Myers earned a master’s degree in international affairs from MTSU in 2022 after graduating from Troy University in 1986 with a major in journalism and minors in French and history, then embarked on a two decade-plus career as a reporter and editor for newspapers in Florida and Alabama, covering local, state and federal government, the criminal justice system, education, sports and more.
Myers was a staff reporter at the Pensacola News Journal from 1989 to 1995 with coverage that included local news, politics, history, economic development, sports and education. It was at the PNJ that he says he investigated and debunked the infamous Gulf Breeze UFO case, at one point interviewing a couple who discovered a model UFO in the attic of Walters’ former residence as well as a witness who described how he helped Walters fake the Polaroid photos.
Myers even wrote his own book on the subject, titled “War of the Words,” that is available on Amazon. A link to that book that one of the editors of “The Reliability of UFO Witness Testimony” discovered on the academia.edu site led them to Myers and to soliciting his contribution.
Myers says one of the concepts he studied at MTSU while earning his master’s, called social identity theory, helped him develop the idea for his chapter contribution to the UFO book. The theory basically posits that individuals get a portion of their identity from membership in a relevant social group, which leads to an in-group, out-group dynamic — in the Gulf Breeze case, making UFO believers the in-group and skeptics the out-group.
Myers says the UFO book editors wanted him to present both sides of the sightings’ dynamic within the community — Walters and his die-hard believers, including prominent citizens in the community, versus other prominent community members, such as the mayor and police chief who were very skeptical — along with Myers himself, whose skepticism continues to this day.
“Back then the technology was very shaky and yet he (Walters) was able to pull this off. Today you have Photoshop, you’ve got CGI (computer-generated imagery).

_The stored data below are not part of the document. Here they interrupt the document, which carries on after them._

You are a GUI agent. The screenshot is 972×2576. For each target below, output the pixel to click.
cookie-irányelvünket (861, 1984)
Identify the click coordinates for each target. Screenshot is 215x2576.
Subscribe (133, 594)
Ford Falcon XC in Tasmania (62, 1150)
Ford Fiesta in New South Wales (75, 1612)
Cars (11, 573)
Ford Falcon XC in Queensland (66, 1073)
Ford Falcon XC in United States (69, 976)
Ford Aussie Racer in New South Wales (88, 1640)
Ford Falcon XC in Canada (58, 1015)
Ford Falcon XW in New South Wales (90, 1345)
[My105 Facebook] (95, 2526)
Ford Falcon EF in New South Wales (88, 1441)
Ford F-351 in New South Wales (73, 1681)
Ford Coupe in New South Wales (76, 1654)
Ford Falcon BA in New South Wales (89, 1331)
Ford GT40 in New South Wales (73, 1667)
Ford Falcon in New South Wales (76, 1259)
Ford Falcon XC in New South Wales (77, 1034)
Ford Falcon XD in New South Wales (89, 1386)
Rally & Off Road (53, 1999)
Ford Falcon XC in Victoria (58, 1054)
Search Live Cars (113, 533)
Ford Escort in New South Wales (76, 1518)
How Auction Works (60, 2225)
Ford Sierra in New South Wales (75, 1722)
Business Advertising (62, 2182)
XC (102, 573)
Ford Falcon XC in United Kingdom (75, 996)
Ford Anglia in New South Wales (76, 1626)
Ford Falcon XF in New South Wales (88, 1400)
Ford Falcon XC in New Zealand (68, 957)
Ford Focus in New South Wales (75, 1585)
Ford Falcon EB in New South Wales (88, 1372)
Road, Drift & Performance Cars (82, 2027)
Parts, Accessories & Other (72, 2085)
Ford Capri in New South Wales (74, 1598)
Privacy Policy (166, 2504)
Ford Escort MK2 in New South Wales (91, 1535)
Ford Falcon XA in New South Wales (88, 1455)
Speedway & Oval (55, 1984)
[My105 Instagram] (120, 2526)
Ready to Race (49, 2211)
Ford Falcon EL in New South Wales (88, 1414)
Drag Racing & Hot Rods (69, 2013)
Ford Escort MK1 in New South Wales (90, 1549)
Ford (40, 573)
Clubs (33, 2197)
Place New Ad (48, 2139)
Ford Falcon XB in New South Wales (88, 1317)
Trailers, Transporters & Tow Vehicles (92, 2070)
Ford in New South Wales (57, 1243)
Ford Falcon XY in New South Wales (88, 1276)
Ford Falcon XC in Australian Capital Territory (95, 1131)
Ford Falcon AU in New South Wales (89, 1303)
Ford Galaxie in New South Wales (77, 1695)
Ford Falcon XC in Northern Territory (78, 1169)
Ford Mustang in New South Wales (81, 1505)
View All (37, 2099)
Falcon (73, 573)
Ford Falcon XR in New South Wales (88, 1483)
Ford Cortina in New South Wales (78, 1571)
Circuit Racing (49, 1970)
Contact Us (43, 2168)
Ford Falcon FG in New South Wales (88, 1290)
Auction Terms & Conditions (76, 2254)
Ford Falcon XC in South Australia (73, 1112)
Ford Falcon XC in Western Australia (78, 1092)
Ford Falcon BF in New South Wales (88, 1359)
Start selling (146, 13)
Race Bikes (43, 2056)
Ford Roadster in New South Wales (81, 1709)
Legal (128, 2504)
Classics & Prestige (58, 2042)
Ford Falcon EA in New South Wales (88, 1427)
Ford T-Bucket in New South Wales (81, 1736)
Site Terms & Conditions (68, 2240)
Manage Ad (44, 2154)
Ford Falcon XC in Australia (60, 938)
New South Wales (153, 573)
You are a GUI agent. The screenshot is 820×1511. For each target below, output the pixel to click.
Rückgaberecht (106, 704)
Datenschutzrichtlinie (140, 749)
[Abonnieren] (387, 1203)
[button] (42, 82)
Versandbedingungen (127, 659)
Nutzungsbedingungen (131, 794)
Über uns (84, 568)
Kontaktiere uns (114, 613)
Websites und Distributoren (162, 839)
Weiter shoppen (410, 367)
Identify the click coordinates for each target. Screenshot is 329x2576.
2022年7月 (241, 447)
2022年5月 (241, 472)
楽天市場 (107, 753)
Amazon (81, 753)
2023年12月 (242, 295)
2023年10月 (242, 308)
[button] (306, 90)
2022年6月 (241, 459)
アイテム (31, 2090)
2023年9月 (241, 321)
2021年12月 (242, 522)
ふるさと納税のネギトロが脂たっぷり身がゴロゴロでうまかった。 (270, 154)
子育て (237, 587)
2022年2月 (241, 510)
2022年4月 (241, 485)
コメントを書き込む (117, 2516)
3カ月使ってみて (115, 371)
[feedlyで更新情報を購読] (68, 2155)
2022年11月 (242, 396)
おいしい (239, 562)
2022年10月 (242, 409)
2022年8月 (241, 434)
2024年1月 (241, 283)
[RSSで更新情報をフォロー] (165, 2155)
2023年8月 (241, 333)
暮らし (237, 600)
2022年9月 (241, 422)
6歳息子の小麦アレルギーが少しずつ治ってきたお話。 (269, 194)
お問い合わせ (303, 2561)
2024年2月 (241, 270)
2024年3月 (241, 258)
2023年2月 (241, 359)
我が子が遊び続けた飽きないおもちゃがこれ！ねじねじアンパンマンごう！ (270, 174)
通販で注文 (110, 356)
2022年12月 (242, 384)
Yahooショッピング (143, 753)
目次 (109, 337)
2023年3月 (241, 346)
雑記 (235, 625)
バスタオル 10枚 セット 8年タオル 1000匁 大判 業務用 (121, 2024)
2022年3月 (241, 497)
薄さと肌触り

Now you’ve got AI (artificial intelligence). I don’t believe anything I see on YouTube or social media or anything right now,” he chuckles. “I’m even more skeptical now because … even drones, think about drones. You’ve got these advanced drones and people can fly formation drones and all this stuff. So I’m even more skeptical now.”
Myers says writing the chapter, roughly a three-month process, brought back a lot of good memories from his newspaper days. He says he’s even used the Gulf Breeze coverage as a part of journalism courses he’s taught previously on campus as a good example of public service and investigative journalism “and how to follow a trail.”
So does Myers believe in UFOs?
“If you mean literally unidentified flying objects, of course. You know, I can’t identify everything I see. I come from a Christian worldview, so I believe in the supernatural. That’s the basis of the Christian faith, is the supernatural. But I don’t believe that God’s particular plan for us here on Earth involves life on other planets. I think his plan for us is different.”
Myers has worked in MTSU’s ITD since 2016, writing about technology in higher education. In 2019 he completed a Russian language course. From fall 2019 to December 2022 he studied for the master’s degree in international affairs, completing a practicum in summer 2022 that involved helping start a Christian NGO called Kingdom Bridges that worked with churches in Moldova and Ukraine to help those affected by war.